Text provided:
AGCOM made use of 3D printing in the development of a prototype mobile processing machine for hemp crops, with assistance from AMTIL’s Additive Manufacturing Hub.

The hemp industry is worth more than US$3bn globally, and is expected to grow significantly over the coming years. The cultivation of industrial hemp was only legalised in Australia in 2017, and as a result our development of locally produced hemp fibre, seed, and oil-based products for global markets lags the rest of the world. Currently, the major constraint to market development in the Australian hemp industry is the lack of hemp processing facilities.

AGCOM was established in 2006 as an agricultural business. Over the years, AGCOM has been involved in the engineering, design and development of machinery for the primary industry sector. Within the hemp industry, AMCO has accumulated a solid base of technical knowledge and expertise in processing equipment, built up over many years through collaboration with partners from Canada, America, and Australia.

This knowledge has now been transferred to an engineering design for the development of a prototype mobile hemp processing machine (decorticator). The decortication process efficiently separates the short, woody interior fibres from the soft, long outer fibres of the hemp plant, each of which are used in the manufacture of a diverse range of industrial and consumer products.

The challenge

The project involved the design and development of a mobile hemp decorticator for transportation to and on-farm use within cropping regions around south-eastern Australia. The equipment’s mobility will enable the stalks of freshly harvested hemp crops to be separated into their long and short fibres and processed on-farm. The final system will be mounted onto a specialised trailer which can be moved from paddock to paddock and site to site.

A key feature of this versatile system is its non-reliance on mains power, which will avoid the double handling of the crop and the costs of its cartage to a processing facility, which, depending on the location, could be several hundred kilometres away. As the decorticator is connected to its own power supply, harvested hemp stalks can be processed in paddocks on farms with no access to electricity. Bypassing the double handling and transport of unprocessed hemp stalks also means that the long and short fibres separated by decortication can be shipped directly to businesses for manufacture into end-user products across multiple industries, including motor vehicle fit-out and in building and construction.

Most decorticators currently available can only process hemp stalks that have been pre-softened by retting. This is a naturally occurring microbial process that facilitates the separation of the long and short fibres when the harvested material is left in the paddock to partially decompose for several weeks prior to decortication. Retting greatly increases the time lag between harvesting and decortication, decreasing the value of the final product.

The project has been divided into three stages due to its size: feasibility; engineering design; and manufacturing. It is now in the second and most critical phase of design, with the aim of achieving a fully manufacturable system that can be commercialised.

A major constraint that AGMCOM faced was ensuring the final product was manufactured cost-effectively and identifying any needed adjustments and alterations to the design before fabrication. The initial concept engineering design has been developed and requires final adjustments to achieve the project’s objectives. The objective is to optimise the design by identifying any adverse product processing issues that could hinder the achievement of a high-performance system. The final design goal is the development of a cost-efficient processing system capable of extracting and separating long and short fibres from hemp stalks ready for use in various industrial and domestic applications.

Information shown:
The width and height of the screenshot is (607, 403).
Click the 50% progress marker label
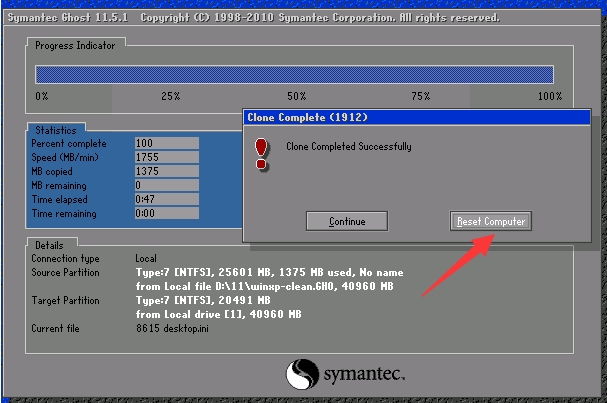pos(297,96)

Job: Decide whether each statement agrees with the hemp decorticator text, answering yes or no and quoting the words from the text that settle it. (a) Industrial hemp cultivation became legal in Australia in 2017. (b) The decorticator needs mains power to run. (c) The project has reached its manufacturing stage.

Correct response:
(a) Yes: "The cultivation of industrial hemp was only legalised in Australia in 2017"
(b) No: "A key feature of this versatile system is its non-reliance on mains power"
(c) No: "It is now in the second and most critical phase of design"